The Wichita school district will propose keeping the local property tax rate flat for the fourth consecutive year, according to a budget overview presented by Superintendent John Allison on Monday.
The district’s $628 million budget for 2012-13 — about $22 million more than the previous year’s — includes an increase in teaching positions that would be funded largely with increases in state and federal education funding.
“We’ve stayed focused on the classrooms,” Allison said.
“As we look at where we need to go from a student achievement standpoint, we know that that’s a top priority for Wichita public schools, and our budget is clearly focused on teachers and other direct support personnel.”
The big unknown that still could affect the district’s budget is whether its more than 4,000 teachers will get a raise this year.
Negotiating teams for the district and the local teachers union met with a federal mediator for about three hours Monday morning, officials said, but so far have not reached a tentative agreement.
A tentative contract with service workers, reached earlier this month, will cost the district about $2.8 million in additional salaries and benefits, officials said.
Allison has proposed adding more than 60 full-time positions for the coming year, including about 35 teachers.

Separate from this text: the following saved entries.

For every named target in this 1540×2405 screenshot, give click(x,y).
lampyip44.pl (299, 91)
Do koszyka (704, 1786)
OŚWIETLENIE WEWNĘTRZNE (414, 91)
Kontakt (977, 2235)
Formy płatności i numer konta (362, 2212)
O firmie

New hires will be focused primarily on bilingual and special-education students, he said, because that is where the district is seeing its most immediate need.
The new positions include 15 bilingual teachers, 12 special-education teachers, eight regular-education teachers, 23 to 25 special-education paraprofessionals, six food service workers, three custodians and one building administrator.
Even so, the district will be down more than 200 employees since 2009, Allison said. Over the past four years, as state per-pupil funding decreased, the district cut those jobs through layoffs, retirements and attrition.
“We’re still at 2001 funding levels,” Allison said, “If only our costs were at 2001.”
Wichita schools’ enrollment remains strong, at more than 50,000 students — up about 1,100 over the past decade. The district educates half the schoolchildren in Sedgwick County and about 10 percent of those in the state.
About $100 million of the district’s total budget is spent on special education. A special-ed student “costs about three times as much to educate” as a regular-education student, Allison said.
Board members are expected to get a more detailed look at next year’s budget sometime next week, Allison said, and it will be posted on the district’s website.
The board is expected to tentatively approve the budget at its Aug. 13 meeting. A public hearing and final vote are scheduled for Aug. 27.
Also on Monday, Allison told board members that “there’s far more unknown than known” about how the state’s recently accepted waiver from some provisions of No Child Left Behind will affect Wichita schools.
Kansas education officials learned last week that the U.S. Department of Education approved its waiver request.
“At this point in time there’s very, very little detail about some of the aspects of this,” Allison said. District officials still are sifting through the 358-page document and will learn more from state education officials next week.
“I hate to say we just don’t know, but we don’t,” Allison said. “There will absolutely be change. This is going to be a significant shift.”